Once you have the policy in place you must educate al your employees, both old and new, as to what is expected of them while on-premises and what they can expect of you as their employer. This education is vital to ensuring that all of your staff know their place in the prevention of accidents and injuries in the workplace and so they know that you are also providing them with a safe working environment.

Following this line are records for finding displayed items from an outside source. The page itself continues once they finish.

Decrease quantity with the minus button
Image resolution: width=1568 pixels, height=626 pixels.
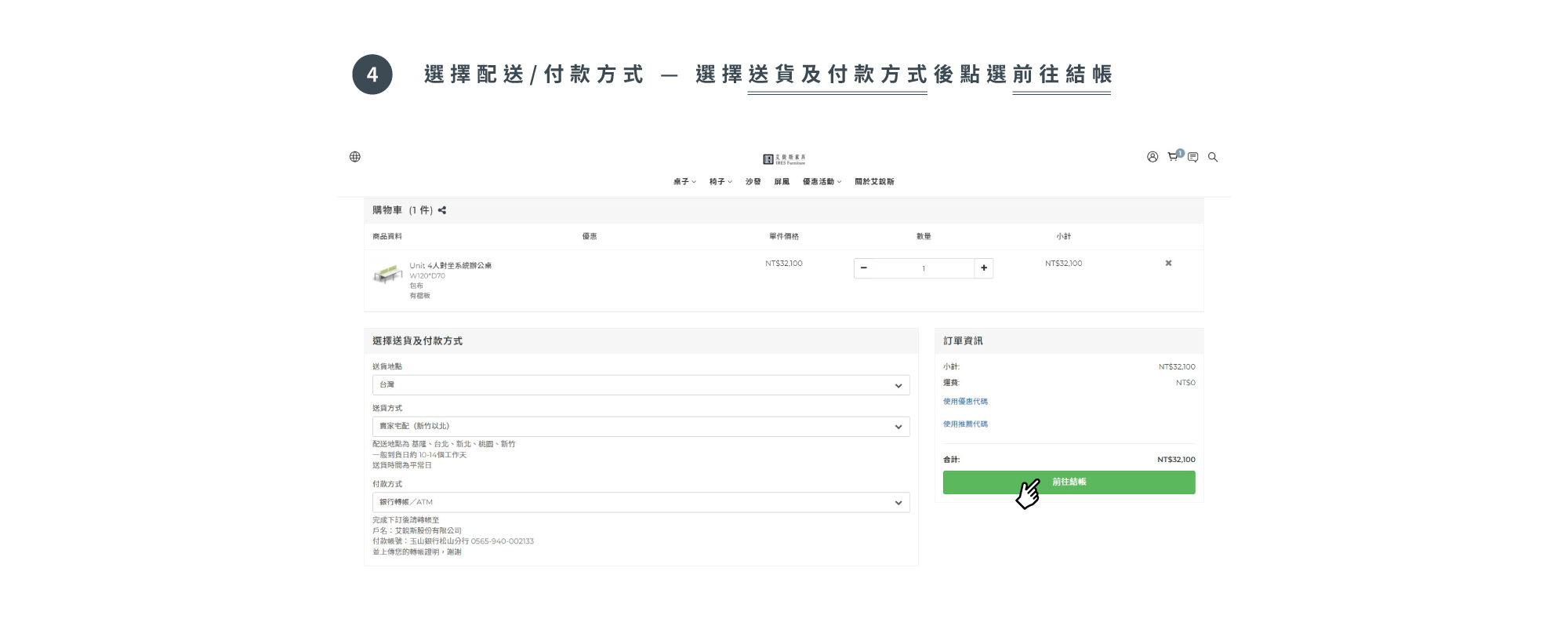tap(864, 268)
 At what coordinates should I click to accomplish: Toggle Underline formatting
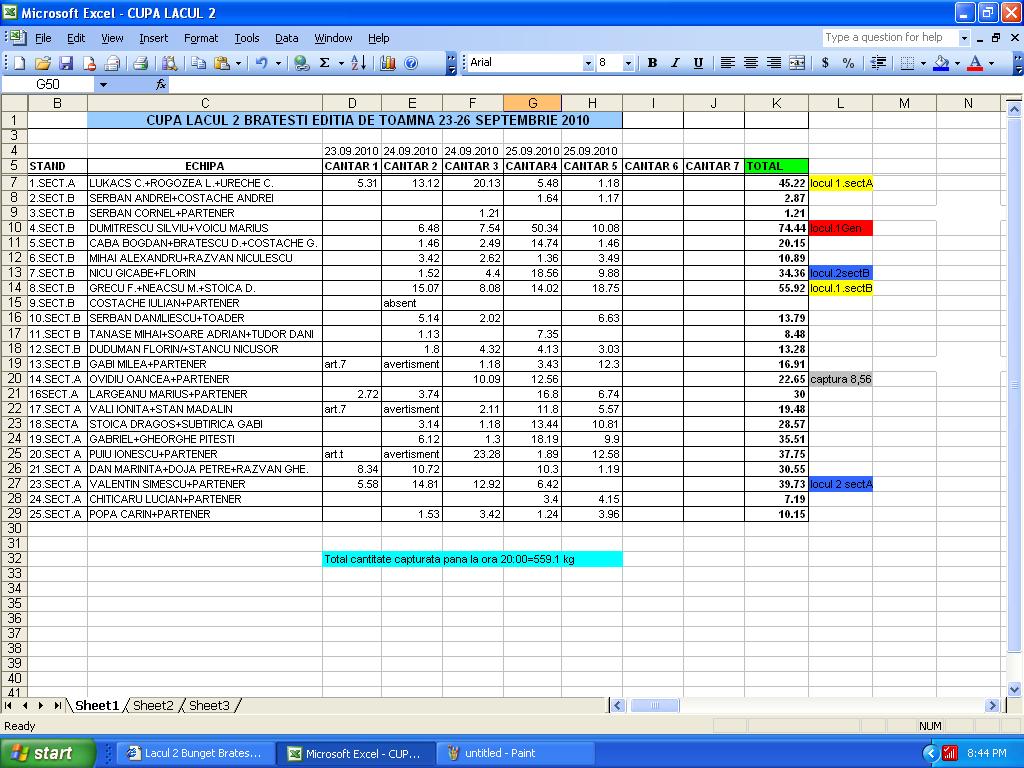click(698, 63)
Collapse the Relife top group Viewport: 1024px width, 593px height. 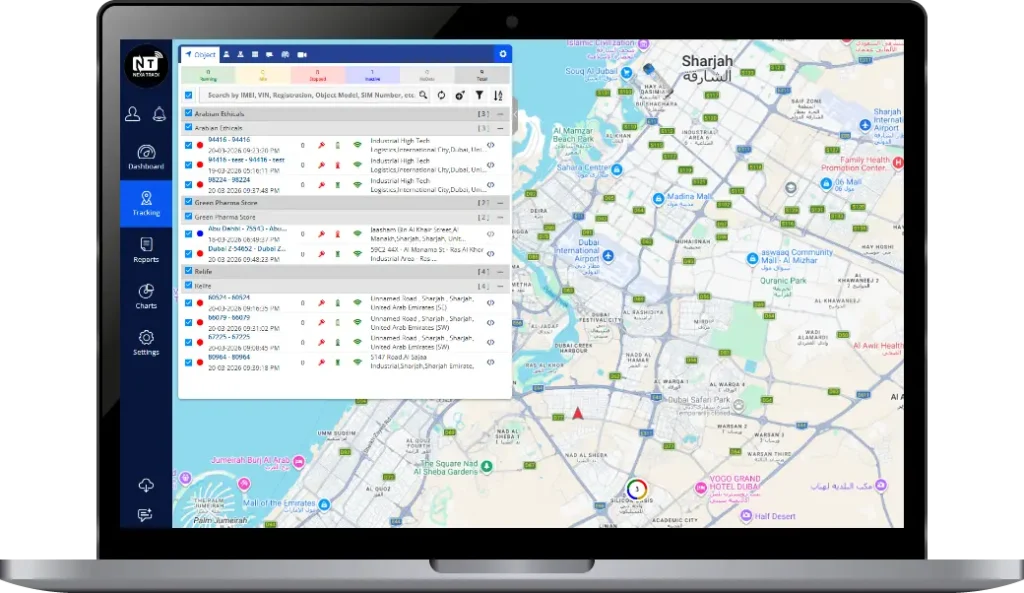click(x=500, y=271)
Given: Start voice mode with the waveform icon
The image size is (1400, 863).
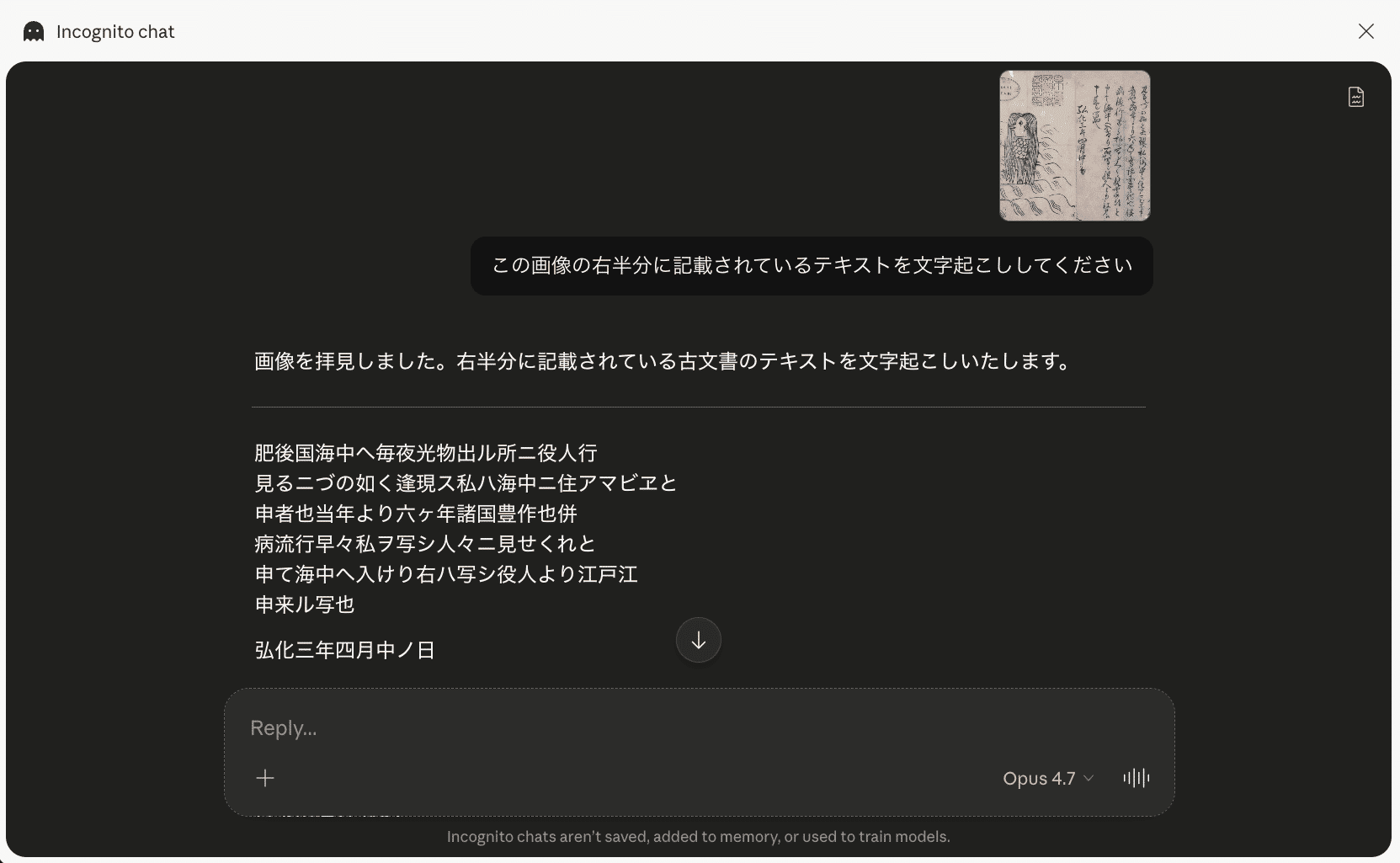Looking at the screenshot, I should (x=1136, y=778).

If you make any updates to this plan you must let them know so that they can be aware of any new responsibilities or rules that are coming into place that may affect their jobs or their daily duties.

5. Prevention

Alongside the education you must provide, you must be taking an active part in the prevention of injuries in the workplace. This may include providing PPE for staff, introducing clear signage to highlight key dangers or rules, or even providing barriers that stop employees from entering unsafe places without the correct gear or permission. Remember that it is easier to prevent issues from escalating than it is to deal with them when they finally happen. Your active role here is crucial.

6. Continuous improvement

Health and safety initiatives don’t end once you put a plan in place. If anything, they have only just begun. Remember that laws change regularly, with new ones being brought in to cover specific scenarios or issues. A great example of this is the current COVID-19 pandemic that has forced many employers to implement multiple new rules and regulations to prevent the spread of the virus. Always be updating your policies and keep an eye on the law.